No material divulgado, a associação mencionava os supostos benefícios do autointitulado “tratamento precoce” para a Covid-19, sem fazer qualquer menção aos possíveis efeitos adversos decorrentes do uso desses medicamentos.

A Justiça considerou que o material poderia estimular a automedicação, uma vez que era respaldado por uma associação médica. De acordo com o MPF, a publicação violou a legislação e as normas que regem a propaganda e publicidade de medicamentos. Por exemplo, uma resolução da Agência Nacional de Vigilância Sanitária (Anvisa) estabelece que as informações sobre medicamentos devem ser cientificamente comprovadas, o que não ocorreu no caso do manifesto relacionado à Covid-19.

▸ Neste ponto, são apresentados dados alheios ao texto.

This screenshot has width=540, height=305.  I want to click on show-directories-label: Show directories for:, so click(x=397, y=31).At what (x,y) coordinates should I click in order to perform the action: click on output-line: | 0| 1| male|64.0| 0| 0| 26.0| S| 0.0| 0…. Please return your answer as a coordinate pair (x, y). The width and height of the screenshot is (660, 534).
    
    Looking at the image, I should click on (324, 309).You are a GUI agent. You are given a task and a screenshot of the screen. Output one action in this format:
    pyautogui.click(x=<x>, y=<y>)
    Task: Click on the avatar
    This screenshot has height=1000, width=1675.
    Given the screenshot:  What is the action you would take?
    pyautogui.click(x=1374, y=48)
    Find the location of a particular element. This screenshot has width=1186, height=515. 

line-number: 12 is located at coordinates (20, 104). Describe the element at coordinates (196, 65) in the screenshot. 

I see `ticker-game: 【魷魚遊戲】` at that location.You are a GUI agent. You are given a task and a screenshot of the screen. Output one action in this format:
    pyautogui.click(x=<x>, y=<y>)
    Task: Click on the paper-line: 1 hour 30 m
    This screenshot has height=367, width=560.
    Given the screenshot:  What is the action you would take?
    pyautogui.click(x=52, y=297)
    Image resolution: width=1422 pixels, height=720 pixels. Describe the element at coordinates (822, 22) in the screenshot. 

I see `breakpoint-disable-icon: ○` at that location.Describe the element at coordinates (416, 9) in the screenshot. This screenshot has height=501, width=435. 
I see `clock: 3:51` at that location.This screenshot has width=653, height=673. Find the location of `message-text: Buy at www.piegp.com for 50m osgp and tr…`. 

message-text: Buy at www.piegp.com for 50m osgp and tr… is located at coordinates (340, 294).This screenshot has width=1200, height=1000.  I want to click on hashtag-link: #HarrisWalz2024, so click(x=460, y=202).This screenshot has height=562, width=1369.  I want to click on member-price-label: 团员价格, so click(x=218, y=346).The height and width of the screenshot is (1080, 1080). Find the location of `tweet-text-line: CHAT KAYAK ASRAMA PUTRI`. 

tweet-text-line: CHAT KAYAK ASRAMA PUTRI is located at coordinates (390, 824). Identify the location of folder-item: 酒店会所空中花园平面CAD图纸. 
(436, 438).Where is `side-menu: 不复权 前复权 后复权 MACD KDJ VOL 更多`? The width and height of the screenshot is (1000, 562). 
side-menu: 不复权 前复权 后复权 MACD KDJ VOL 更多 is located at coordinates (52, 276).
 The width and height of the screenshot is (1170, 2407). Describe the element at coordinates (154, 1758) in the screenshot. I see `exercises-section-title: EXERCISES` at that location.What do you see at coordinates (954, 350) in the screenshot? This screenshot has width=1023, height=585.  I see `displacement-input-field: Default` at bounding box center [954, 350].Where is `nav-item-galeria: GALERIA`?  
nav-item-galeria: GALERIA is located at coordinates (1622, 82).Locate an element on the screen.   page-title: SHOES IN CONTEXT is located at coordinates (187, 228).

Segundo a decisão judicial, ficou comprovada a conivência entre a Vitamedic e a Médicos pela Vida, sendo que a empresa farmacêutica financiou a propaganda irregular, investindo R$ 717 mil na publicidade.

“A decisão evidencia que o ‘manifesto pela vida’ foi uma forma ilícita de propaganda de um laboratório fabricante de medicamentos, com a ré [Vitamedic] desempenhando o triste papel de intermediária para fins ilegítimos que violam um valor fundamental: a proteção da saúde pública”, afirmou a decisão.